Things That Have a Bigger Impact on Your Health Than You Think

Our health is connected to every part of us. It’s not all about diet and exercise – as important as those are. There are many facets of your life that can be a factor in your health. Sometimes, you may not even realize it.


It’s hard to overstate just how important sleep is. And yet, people just don’t seem to prioritize it. When people talk about health, they tend to talk about diet and exercise but neglect to talk about sleep. While the reasons for this are numerous, it might be time for you to think about your sleep in a new light. 

Adults need at least eight hours of sleep every night to function at full capacity. If you get less than that, your body will be struggling to catch up the next night. This is why people with bad sleep schedules are always tired.


Of all of the factors that can affect our mental health, human connection is arguably one of the most important. Connecting with others helps you unburden yourself of your problems. It can help your brain release neurotransmitters like serotonin and dopamine. Almost everybody needs friends and family to have a happy and fulfilling life. 

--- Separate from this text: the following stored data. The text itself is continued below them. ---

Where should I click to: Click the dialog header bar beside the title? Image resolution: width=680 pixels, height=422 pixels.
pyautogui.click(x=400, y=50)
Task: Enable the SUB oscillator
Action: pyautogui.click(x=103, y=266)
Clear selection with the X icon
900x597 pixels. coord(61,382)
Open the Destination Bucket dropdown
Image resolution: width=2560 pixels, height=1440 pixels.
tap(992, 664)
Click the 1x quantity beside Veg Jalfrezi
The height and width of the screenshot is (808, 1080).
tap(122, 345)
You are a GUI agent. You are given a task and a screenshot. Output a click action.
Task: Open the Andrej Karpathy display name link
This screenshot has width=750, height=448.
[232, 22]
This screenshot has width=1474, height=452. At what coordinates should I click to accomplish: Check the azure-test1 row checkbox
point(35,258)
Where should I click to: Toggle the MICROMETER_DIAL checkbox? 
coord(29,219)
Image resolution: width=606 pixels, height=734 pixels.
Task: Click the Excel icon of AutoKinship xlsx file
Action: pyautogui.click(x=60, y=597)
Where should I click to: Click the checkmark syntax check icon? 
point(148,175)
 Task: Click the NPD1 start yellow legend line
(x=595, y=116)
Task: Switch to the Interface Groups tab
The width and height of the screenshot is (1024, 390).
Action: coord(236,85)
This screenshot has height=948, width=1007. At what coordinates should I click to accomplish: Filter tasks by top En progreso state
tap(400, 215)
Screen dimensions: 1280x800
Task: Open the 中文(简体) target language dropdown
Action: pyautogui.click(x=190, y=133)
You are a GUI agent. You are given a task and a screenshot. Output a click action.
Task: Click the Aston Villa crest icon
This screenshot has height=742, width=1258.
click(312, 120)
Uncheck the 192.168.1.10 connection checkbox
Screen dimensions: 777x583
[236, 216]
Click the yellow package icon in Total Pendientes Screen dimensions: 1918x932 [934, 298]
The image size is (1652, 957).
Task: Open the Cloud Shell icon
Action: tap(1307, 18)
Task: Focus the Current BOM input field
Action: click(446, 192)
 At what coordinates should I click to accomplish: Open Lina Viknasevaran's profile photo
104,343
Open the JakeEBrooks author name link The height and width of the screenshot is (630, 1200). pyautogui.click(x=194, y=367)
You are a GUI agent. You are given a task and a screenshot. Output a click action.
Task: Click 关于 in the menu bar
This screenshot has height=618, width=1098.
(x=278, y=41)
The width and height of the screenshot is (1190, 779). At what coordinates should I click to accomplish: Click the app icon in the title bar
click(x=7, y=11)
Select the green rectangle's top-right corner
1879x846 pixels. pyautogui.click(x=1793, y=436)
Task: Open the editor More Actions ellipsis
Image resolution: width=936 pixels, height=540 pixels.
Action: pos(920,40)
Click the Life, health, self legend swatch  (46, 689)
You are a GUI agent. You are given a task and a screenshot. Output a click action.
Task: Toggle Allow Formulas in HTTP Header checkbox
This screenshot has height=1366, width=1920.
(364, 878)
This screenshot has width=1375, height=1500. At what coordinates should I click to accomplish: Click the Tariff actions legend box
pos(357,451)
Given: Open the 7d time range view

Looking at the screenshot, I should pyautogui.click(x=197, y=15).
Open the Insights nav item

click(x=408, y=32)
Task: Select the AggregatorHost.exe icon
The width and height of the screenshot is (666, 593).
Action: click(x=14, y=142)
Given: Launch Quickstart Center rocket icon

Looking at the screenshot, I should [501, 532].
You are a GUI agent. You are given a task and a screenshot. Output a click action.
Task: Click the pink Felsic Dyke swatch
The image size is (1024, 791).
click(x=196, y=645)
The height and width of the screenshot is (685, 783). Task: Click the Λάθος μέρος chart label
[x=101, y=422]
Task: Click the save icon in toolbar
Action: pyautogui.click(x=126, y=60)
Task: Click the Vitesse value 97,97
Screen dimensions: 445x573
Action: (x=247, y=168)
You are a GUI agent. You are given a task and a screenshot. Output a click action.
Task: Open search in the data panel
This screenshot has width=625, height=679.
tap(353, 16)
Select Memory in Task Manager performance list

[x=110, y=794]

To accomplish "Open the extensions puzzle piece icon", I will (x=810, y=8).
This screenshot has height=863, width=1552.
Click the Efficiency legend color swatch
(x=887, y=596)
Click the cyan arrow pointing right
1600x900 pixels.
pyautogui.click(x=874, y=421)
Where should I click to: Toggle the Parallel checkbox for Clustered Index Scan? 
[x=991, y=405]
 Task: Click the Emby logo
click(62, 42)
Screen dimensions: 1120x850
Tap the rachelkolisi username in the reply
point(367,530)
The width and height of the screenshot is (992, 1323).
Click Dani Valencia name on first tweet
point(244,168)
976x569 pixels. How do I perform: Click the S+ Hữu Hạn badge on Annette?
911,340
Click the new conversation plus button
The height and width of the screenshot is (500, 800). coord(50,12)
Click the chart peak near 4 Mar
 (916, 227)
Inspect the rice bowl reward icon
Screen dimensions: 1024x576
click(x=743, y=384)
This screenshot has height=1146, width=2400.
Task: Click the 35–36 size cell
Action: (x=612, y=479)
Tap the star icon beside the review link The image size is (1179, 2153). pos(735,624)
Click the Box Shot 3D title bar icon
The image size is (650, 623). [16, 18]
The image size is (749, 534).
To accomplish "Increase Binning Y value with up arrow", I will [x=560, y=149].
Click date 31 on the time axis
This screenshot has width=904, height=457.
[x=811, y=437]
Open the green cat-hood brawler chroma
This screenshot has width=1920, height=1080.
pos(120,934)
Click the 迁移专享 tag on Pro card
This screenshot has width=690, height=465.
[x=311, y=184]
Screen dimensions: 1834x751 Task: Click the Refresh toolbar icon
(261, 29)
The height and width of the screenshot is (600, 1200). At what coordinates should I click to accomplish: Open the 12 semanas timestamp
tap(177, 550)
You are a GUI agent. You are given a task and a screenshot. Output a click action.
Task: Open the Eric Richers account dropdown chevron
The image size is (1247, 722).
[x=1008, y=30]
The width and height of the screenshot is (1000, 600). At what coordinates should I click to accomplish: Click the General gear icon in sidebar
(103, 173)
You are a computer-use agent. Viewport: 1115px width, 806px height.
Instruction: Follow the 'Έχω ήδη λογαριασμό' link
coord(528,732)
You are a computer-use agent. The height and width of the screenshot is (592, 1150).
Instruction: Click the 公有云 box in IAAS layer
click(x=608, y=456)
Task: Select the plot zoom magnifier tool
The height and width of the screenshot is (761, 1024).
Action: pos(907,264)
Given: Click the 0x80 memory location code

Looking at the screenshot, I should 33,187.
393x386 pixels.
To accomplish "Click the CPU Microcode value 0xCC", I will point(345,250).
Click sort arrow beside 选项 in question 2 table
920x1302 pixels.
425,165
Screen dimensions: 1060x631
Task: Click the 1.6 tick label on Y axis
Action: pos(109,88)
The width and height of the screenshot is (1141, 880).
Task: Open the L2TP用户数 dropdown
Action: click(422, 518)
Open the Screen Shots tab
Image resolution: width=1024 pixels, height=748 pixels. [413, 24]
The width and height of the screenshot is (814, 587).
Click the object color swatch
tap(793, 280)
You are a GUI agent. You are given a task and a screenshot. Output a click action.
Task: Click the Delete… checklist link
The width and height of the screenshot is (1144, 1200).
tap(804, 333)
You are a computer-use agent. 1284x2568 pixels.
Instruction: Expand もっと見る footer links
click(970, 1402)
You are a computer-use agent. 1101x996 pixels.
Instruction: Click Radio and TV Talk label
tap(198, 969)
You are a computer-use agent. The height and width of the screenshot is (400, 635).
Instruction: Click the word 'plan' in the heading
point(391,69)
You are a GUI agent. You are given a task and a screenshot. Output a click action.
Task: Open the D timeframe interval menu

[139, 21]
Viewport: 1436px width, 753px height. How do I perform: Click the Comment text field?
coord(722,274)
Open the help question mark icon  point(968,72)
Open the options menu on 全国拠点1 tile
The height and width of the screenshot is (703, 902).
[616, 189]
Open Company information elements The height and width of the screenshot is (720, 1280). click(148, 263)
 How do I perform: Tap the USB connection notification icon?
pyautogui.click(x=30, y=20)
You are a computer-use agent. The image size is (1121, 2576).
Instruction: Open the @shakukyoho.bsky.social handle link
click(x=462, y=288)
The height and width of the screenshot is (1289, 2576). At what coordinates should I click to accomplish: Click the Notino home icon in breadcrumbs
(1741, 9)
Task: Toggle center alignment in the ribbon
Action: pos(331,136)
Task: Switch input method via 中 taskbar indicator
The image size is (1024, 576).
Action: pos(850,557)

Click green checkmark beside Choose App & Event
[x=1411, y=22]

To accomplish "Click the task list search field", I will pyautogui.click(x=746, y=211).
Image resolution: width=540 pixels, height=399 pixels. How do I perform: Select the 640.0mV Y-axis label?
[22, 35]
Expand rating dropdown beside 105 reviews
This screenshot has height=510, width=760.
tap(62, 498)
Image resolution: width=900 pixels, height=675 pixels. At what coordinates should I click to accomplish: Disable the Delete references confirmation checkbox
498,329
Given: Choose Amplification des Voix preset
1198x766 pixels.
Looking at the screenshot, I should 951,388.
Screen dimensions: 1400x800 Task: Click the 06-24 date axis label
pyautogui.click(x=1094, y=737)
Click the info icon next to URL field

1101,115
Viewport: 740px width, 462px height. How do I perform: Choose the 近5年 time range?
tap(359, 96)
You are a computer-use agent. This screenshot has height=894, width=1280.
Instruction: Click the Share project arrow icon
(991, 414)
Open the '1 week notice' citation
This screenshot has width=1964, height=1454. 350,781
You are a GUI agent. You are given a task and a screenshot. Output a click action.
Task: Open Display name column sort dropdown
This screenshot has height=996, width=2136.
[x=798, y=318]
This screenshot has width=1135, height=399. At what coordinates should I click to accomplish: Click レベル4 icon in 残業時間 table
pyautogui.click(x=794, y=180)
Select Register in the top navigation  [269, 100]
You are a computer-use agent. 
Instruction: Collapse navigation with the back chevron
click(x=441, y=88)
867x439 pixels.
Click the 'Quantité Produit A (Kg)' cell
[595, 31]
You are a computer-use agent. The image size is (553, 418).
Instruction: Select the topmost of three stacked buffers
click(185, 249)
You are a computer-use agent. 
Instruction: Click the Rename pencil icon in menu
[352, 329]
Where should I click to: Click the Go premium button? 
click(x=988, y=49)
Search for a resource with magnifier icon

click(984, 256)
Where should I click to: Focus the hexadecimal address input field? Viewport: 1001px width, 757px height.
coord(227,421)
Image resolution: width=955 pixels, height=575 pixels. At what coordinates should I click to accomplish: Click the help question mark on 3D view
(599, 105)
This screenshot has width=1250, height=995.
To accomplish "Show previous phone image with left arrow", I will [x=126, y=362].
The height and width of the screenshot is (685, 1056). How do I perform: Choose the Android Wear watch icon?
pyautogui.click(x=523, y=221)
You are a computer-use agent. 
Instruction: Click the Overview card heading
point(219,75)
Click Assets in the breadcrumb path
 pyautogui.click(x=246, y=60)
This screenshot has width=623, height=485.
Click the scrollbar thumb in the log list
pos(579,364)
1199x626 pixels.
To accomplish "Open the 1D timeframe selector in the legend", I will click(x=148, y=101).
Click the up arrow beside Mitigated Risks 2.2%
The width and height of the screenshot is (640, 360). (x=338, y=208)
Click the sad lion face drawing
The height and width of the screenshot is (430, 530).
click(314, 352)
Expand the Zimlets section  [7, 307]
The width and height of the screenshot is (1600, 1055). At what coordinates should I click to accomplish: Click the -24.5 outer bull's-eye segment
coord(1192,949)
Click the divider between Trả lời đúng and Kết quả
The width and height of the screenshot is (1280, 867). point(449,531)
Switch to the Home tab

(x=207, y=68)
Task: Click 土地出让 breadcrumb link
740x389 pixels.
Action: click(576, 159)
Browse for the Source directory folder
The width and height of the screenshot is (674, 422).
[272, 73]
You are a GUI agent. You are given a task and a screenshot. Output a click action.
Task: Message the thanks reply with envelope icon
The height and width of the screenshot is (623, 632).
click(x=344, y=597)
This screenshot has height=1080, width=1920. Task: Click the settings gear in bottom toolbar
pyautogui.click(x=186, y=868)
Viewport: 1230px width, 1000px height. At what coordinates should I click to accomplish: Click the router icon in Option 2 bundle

Some people may struggle with loneliness even if they are surrounded by loving friends and family, which is a symptom of depression. Talking to a therapist can help alleviate loneliness and can put you on a track to making new friends.

Disconnection with Nature

You may never realize just how damaging the routines of the modern world can be. Somebody who lives in a suburban environment and sits at a desk for eight hours a day in their workplace might be struggling to figure out why they feel bad physically or emotionally. Studies have clearly shown that connection with the outdoors can make a world of difference. Even just walking around in the sun can change everything. Try to disconnect from social media and technology on a regular basis. Find ways to get some sunlight on your skin. Remember: technology and modern comforts should be a convenience that you control, not a crutch that controls you.

Talk to health professionals if you feel yourself struggling. That might include doctors, therapists, dentists, chiropractors, and more. Try to pinpoint what habits in your life might be depriving you of the relief you need.